As for Kyle Arrington, the Pats need a strong slot corner and affordable depth.  Arrington fills both needs, and he's better than you think.  I'll leave it at that.  



Step Four: Sign Greg Toler

The CB market is crowded this year (and could get even stuffier if Nnamdi Asomugha and Chris Gamble become cap casualties), which makes 2013 the perfect time to strike in free agency to fill the CB need.  

While players like Talib and Sean Smith will likely require a huge investment, one strong cover corner that could be had on a reasonable deal is Greg Toler.  

Toler isn't a household name.  But he is a willing tackler in run support and an excellent cover corner who can play both man and zone.  By ProFootballFocus' metrics, Toler was the 15th overall cover corner in the NFL—ahead of guys like Champ Bailey, Leon Hall and Ike Taylor.  

He's had a few injury issues, particularly with his knee, as he's missed 10 games combined in the past three years.   Still, at 28, Toler likely has several good years ahead of him, and is a better bet to stay healthy than Talib. 

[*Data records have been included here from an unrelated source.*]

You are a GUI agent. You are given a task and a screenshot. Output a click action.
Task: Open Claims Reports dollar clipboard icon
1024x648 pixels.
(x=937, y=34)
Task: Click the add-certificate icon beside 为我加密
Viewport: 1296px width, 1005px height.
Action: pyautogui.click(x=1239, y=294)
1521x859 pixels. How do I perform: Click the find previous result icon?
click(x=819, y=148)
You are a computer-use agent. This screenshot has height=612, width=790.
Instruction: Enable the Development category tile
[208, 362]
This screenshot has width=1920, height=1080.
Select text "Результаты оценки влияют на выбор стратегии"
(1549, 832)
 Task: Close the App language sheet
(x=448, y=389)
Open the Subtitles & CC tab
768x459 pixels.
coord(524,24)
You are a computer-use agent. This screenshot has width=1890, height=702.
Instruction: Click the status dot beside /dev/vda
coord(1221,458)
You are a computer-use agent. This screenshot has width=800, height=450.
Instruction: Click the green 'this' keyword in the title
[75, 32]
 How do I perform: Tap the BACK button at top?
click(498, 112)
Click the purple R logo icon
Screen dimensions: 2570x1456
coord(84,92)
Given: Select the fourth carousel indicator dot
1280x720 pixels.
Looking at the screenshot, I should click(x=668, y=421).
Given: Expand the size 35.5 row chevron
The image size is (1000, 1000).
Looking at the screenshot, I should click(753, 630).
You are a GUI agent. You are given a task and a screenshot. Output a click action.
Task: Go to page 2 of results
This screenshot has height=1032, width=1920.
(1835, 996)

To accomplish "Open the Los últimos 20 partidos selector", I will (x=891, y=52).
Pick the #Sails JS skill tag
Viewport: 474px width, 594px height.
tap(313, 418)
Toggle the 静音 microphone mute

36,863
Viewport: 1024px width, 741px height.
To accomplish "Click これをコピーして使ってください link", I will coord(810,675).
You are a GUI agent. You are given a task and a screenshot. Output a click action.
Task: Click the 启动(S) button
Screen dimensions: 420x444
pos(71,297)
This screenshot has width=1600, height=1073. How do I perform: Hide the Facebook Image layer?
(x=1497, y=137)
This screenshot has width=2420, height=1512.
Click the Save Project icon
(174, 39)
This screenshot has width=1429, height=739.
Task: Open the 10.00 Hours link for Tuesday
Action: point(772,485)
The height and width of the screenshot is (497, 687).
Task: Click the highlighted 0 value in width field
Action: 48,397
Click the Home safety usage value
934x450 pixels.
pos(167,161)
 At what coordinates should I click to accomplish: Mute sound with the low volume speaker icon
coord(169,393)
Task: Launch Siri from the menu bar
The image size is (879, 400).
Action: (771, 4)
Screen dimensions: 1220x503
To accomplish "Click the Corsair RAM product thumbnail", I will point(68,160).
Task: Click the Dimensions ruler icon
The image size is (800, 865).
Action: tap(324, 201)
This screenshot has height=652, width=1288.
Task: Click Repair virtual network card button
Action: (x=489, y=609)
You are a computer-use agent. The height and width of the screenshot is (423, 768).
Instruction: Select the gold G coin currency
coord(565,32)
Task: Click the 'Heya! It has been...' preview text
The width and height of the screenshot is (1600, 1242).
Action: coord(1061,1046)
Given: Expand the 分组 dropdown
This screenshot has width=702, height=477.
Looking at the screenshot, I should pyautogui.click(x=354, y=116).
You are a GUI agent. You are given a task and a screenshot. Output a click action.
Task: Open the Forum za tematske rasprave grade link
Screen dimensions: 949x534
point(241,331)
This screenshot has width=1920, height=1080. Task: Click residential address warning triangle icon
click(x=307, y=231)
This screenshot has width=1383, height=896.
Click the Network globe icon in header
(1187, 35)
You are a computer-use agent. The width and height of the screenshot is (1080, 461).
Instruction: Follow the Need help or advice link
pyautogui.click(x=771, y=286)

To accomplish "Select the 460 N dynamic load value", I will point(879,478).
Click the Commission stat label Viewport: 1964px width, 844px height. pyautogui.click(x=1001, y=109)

Toler has the skills and experience in man coverage to pair with Dennard beautifully.  With Toler and Dennard on the outside and McCourty and Wilson manning the safety positions, the Pats secondary could finally turn from a liability to an asset. 



Step Five: Draft Xavier Rhodes

The Pats have seen what attrition can do to a secondary.  They've been through too many seasons with Matt Slater, Julian Edelman and (going back a bit) Troy Brown playing meaningful defensive snaps.  

Even if this whole plan played out the way I've described, the Pats' second backup corner would be Ras—I Dowling, who may well be made of glass.  They need another viable option with upside, and a long-term investment for the near-certainty that Toler will lose a step in a few years. 

To that end, they should go all in with a first-round pick on the biggest corner in the NFL combine, the 6'1", 210 pound Xavier Rhodes from Florida State. He's a big, physical safety who could slide right in to the Pats man-under scheme, and may even slide over to safety someday.

Rhodes would solidify the back end of the Pats secondary depth chart instantly, and he's got the potential to succeed in his first year if he's pressed into duty. 

With Rhodes, the 2013 Patriots secondary would be complete.  For the first time in years, Pats fans wouldn't hold their breath with the ball in the air.